**** GIVEN TEXT ****

The career cost of resisting political pressure is not as high as leaders fear

Most presidents don’t get fired, and those who do typically go on to rewarding new positions, says Holden Thorp

三月 30, 2023
University of North Carolina Chancellor Holden
Source: Alamy

As the battles continue between the right-wing outrage machine and outstanding higher education institutions – mostly publics in red states – the latters’ presidents face a familiar conundrum. Should they appease the critics to preserve their jobs or push back and risk being replaced by someone who will do more damage?

Yet the evidence suggests that neither presidents nor faculty should fret unduly about holding the line. That has certainly been my experience. In 2012, I was mired in an athletics scandal at the University of North Carolina when the Republican party took over the state. The crisis was not entirely political, but the change meant I had no political friends to back me up. I made a lot of mistakes and couldn’t get ahead of the story. Still, I defied many calls to shut down the Black studies department where fraudulent classes had been exposed. I stayed close to my colleagues in faculty, staff and student governance and leaned on them for support.

****

● TASK INSTRUCTIONS
• 1. Print the passage of the article on political pressure that begins with the words "Yet the evidence" and ends after "them for support.", without changing anything.
• 2. Write what comes next in the article about university presidents facing political pressure, starting right after its last sentence.

**** EXCERPTED RECORDS ****

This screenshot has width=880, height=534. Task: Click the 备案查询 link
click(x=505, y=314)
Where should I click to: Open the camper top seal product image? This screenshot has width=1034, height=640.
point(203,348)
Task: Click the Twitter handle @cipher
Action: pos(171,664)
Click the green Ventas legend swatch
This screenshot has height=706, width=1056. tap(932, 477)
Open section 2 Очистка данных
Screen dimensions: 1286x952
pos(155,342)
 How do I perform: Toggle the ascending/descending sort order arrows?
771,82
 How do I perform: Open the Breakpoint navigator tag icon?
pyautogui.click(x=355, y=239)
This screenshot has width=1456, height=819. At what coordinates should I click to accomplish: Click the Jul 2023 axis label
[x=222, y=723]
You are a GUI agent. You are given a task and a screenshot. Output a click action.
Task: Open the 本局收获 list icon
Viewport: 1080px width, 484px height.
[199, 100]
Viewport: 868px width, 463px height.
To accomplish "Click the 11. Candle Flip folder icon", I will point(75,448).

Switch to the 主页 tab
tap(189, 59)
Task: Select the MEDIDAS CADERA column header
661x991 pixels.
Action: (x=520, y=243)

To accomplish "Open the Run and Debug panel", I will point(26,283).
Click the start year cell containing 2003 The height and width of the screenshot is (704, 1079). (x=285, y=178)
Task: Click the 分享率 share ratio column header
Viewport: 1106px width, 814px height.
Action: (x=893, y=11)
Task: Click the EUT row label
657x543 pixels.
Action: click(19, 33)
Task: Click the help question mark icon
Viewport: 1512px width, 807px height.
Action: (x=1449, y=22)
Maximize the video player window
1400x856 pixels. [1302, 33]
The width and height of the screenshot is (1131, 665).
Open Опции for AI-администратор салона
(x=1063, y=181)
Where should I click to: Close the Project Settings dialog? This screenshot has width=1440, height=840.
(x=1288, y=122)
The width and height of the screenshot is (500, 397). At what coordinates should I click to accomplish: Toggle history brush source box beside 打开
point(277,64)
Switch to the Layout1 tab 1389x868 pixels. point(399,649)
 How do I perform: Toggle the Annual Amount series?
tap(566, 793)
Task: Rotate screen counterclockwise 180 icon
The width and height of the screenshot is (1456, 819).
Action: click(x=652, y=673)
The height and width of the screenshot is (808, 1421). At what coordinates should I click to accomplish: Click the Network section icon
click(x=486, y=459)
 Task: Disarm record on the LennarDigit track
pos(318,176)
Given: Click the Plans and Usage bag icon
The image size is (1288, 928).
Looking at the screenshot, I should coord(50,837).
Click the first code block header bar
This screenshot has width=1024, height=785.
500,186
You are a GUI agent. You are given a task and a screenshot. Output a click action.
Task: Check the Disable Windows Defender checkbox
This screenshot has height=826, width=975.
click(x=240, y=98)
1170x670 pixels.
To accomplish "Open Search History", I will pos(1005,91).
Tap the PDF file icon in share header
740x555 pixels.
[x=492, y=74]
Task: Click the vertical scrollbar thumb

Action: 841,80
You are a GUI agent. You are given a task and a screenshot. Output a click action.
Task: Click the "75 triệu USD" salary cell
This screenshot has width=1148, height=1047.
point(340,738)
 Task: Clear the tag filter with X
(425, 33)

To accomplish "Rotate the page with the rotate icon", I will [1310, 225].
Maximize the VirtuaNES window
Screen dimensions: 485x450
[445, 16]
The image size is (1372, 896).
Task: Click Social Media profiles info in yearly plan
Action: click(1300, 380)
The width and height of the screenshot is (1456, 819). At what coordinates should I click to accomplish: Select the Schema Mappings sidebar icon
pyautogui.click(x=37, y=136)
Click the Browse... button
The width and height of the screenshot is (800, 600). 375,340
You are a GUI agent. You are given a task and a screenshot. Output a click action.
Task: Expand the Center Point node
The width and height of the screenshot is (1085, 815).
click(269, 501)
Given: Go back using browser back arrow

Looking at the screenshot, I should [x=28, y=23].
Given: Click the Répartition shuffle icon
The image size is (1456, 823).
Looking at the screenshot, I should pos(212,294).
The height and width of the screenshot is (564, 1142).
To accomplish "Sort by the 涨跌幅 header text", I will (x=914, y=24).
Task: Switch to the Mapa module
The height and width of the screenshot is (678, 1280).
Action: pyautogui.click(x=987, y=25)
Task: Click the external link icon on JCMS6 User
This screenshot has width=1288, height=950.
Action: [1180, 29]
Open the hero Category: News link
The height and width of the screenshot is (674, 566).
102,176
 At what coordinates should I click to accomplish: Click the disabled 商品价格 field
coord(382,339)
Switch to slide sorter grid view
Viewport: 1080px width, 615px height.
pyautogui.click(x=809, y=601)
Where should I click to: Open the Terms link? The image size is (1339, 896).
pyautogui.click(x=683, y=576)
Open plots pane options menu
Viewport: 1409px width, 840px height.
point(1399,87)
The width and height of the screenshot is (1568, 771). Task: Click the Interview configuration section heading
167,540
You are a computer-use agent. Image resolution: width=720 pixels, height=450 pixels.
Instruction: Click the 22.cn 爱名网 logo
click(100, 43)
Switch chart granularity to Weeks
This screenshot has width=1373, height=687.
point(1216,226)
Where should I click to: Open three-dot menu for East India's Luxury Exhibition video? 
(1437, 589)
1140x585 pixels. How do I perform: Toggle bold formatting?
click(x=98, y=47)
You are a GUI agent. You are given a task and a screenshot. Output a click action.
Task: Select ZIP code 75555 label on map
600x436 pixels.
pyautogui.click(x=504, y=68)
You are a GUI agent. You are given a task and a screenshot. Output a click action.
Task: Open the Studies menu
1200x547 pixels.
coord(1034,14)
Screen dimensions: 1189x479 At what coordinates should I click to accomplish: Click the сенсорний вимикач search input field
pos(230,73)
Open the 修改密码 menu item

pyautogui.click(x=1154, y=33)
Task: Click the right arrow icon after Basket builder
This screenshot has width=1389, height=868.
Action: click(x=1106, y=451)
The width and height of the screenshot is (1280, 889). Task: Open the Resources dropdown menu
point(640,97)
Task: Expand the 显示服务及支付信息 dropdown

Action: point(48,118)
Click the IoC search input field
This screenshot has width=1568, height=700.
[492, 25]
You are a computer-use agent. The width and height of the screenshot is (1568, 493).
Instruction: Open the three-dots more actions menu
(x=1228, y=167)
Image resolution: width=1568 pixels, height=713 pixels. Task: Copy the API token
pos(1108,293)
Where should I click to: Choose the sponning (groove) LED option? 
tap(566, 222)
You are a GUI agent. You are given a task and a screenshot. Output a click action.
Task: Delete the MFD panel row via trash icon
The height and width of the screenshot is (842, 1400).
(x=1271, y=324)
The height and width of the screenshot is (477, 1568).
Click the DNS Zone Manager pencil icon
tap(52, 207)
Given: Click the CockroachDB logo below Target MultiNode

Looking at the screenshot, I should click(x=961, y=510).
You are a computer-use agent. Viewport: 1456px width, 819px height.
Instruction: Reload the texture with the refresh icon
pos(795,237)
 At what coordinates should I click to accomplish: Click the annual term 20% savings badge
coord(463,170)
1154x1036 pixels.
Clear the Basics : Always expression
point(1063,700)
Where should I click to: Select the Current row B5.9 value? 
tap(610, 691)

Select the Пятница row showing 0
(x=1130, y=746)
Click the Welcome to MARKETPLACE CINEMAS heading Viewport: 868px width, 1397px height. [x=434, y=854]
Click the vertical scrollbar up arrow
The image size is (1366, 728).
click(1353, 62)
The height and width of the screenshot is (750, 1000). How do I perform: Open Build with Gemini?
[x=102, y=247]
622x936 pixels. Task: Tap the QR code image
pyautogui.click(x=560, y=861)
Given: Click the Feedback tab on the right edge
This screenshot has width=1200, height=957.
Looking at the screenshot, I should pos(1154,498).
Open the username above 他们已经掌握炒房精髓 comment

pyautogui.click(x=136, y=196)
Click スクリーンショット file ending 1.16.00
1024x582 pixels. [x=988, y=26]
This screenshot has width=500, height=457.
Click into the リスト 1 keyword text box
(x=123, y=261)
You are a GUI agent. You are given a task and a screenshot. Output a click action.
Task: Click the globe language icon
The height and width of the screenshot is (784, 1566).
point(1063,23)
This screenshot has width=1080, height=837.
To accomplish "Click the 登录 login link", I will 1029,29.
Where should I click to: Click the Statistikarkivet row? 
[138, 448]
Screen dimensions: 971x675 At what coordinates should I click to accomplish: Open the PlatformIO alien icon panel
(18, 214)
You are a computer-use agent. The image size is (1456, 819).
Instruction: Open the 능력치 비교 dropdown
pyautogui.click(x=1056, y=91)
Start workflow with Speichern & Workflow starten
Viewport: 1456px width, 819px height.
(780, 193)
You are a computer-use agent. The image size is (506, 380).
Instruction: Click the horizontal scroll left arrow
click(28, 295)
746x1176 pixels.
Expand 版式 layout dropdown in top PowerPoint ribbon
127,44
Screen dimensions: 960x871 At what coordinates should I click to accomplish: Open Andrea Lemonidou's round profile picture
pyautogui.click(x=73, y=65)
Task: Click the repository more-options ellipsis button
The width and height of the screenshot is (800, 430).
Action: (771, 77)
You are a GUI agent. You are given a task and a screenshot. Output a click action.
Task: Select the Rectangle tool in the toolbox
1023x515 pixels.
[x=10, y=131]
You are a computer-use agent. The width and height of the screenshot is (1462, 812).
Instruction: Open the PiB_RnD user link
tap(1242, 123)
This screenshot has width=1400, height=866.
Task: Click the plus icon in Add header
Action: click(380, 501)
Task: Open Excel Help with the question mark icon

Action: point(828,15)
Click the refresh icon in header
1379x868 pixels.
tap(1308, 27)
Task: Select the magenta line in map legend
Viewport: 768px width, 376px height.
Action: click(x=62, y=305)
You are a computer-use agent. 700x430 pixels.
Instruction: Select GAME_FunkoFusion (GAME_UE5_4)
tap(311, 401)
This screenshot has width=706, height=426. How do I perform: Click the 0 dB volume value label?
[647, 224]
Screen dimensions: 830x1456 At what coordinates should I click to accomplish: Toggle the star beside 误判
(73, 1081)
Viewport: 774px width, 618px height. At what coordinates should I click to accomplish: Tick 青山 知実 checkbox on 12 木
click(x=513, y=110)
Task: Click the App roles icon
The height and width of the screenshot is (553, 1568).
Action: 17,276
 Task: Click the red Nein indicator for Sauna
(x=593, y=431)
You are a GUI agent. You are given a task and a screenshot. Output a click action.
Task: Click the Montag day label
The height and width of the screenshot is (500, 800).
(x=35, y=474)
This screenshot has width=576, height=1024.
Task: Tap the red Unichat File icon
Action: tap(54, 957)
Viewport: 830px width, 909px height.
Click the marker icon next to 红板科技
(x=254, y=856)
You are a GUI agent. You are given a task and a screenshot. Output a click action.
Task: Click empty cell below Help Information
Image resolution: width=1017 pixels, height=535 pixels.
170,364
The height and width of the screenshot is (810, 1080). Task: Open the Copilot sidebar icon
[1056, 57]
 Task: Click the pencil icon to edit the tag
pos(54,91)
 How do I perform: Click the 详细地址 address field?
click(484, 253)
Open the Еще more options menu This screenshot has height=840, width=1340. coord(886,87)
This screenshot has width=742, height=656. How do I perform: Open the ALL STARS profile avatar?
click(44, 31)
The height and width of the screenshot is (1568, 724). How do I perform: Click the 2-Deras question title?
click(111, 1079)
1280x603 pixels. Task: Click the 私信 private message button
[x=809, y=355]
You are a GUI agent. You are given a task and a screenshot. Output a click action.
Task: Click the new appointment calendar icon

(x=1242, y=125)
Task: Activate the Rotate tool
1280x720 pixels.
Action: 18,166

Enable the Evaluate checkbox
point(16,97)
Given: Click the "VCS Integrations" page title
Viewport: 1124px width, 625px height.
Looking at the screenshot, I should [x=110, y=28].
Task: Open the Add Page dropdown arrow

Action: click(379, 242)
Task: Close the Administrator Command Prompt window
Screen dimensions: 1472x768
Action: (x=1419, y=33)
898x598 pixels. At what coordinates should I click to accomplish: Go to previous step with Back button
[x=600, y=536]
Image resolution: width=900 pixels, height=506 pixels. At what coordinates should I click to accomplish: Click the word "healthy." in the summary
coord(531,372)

****

● PER-TASK ANSWERS
• 1.
Yet the evidence suggests that neither presidents nor faculty should fret unduly about holding the line. That has certainly been my experience. In 2012, I was mired in an athletics scandal at the University of North Carolina when the Republican party took over the state. The crisis was not entirely political, but the change meant I had no political friends to back me up. I made a lot of mistakes and couldn’t get ahead of the story. Still, I defied many calls to shut down the Black studies department where fraudulent classes had been exposed. I stayed close to my colleagues in faculty, staff and student governance and leaned on them for support.

• 2.
When I finally gave up the following year, the people I cared about rallied to get me to stay. This perhaps proved the political folks’ accusation that I was “too close to the faculty”. Either way, I want that phrase engraved on my tombstone. And it certainly hasn’t done me any harm: I went on to two fantastic jobs.

My successor, Carol Folt, had an even more overtly political ride. When controversy ensued over a Confederate statue that should have been long gone, she bobbed and weaved, but when protesters finally pulled it down, she did the right thing by refusing to put it back up and removing its pedestal. The board fired her and she rode off to Los Angeles, where she is now president of the University of Southern California.

There are more examples like Carol and me than the other way around. During my cycle, Biddy Martin escaped a political maelstrom at the University of Wisconsin over institutional autonomy to go be an outstanding president at Amherst College, and Richard Lariviere was fired from the University of Oregon after also pushing for greater institutional independence but went on to run the Field Museum of Natural History in Chicago, which he later told me was the “best job I ever had”.

The few who don’t go on to other exciting things are usually the ones who chose the board over the campus; this doesn’t play well with the campus members of future search committees.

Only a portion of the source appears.